Tazi, we were both surprised to hear that Thomas has a son, and are more than happy to make him a part of our family, especially after giving up all hope of ever having children; however, we are not in a position to pay twelve years of back child support for a child we only just found out existed!  Thomas is angry that this woman from his past never contacted him before now, and is justifiably upset and feeling like his son was stolen from him by this woman, who had been a one night stand.  In all fairness, Thomas says he never gave out his phone number to women he "hooked up with" back then.

When Thomas asked how this woman had found him, she responded that she had tracked him down through Facebook and that she had been searching for him for years.  Tazi, she could not have been searching very hard - Thomas was always listed in the phone book and has several friends and acquaintances in our small town.  Before he reformed, he could always be found at the same bar, seven nights a week.  Because she never told Thomas of his son's existence and never made a claim of paternity, we feel that Thomas does not owe a dime in back child support.  When Thomas told his son's mother this, she broke down and cried saying she could not afford a lawyer to sue him for the money, and that she needed it to pay her mortgage or her house would end up in foreclosure.

Tazi, my husband and I are starting to feel like this woman only "found" him because she is hurting for money and thought him an easy target.  Going forward, we would like to play a part in this boy's life and to let him know that his father did not abandon him.  We have offered to start a college fund for him (as a way of making up for back child support) but all the boy's mother said was "that doesn't do me any good now!"

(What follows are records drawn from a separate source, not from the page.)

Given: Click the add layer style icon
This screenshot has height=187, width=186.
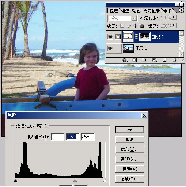Looking at the screenshot, I should (x=125, y=60).
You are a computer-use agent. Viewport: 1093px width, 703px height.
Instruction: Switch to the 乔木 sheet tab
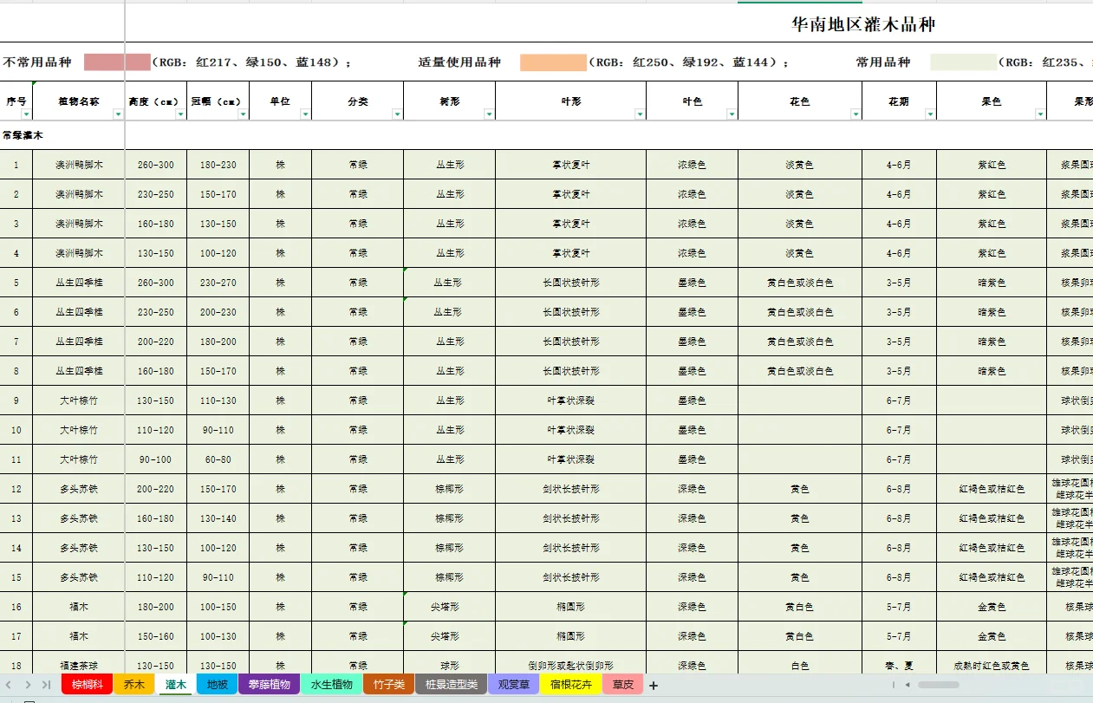pyautogui.click(x=133, y=684)
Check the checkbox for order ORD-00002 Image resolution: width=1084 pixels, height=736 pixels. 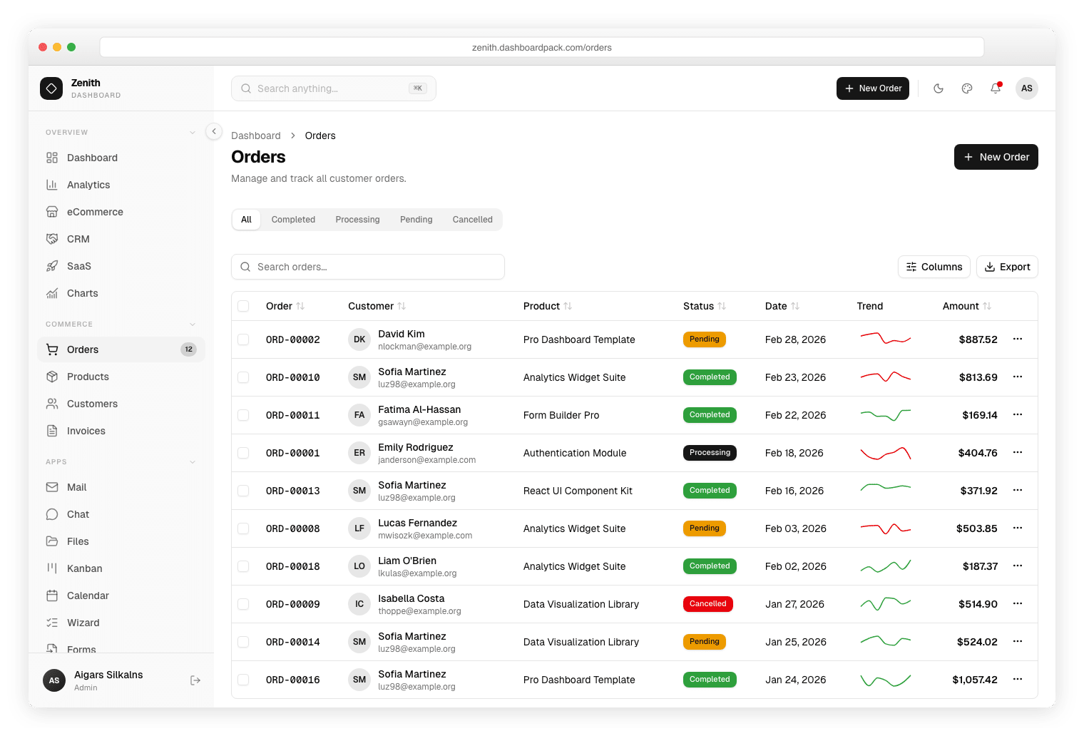click(243, 339)
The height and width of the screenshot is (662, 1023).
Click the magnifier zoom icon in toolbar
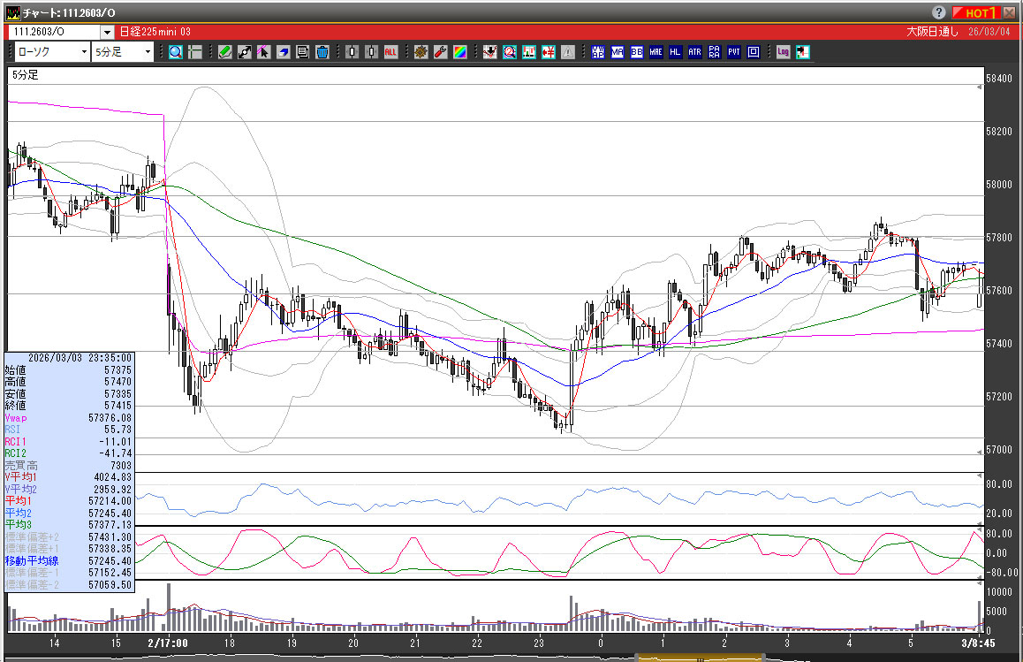tap(176, 52)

I hate to even think it, but I am starting to think that this woman is a scam artist.  Thomas does not remember her, but to his (dis?)credit, he admits to having "a lot of one night stands back in the day".  We have suggested going to court to prove paternity and  arrange for joint custody and visitation, but this woman just freaked out and accused us of trying to take her son away from her.  We have talked to the boy on the phone, but have yet to meet him in person.  Do you think we are being scammed, Tazi?  Should we contact an attorney - or even the authorities?

Signed,
Wanting to Do the Right Thing

Dear Wanting to Do the Right Thing:

Infertility can be heartbreaking, but please do not let your eagerness to start a family lead you down a path of deceit.  I cannot say if this woman is a scam artist or not, but things do not sound all that kosher to me.  However, your husband's past plays a part in this soap opera, too, complicating what should be a very easy issue to solve.

Thomas is either the father to this child or he is not.  The fact that he has been absent for the first twelve years of the boy's life is not his fault, and it is admirable that you both wish to make amends by starting a college fund for the boy.  Before you do any of this, you should contact a reputable family law attorney.  A simple, painless DNA test will establish paternity of the child your husband has supposedly fathered and you can move forward from there.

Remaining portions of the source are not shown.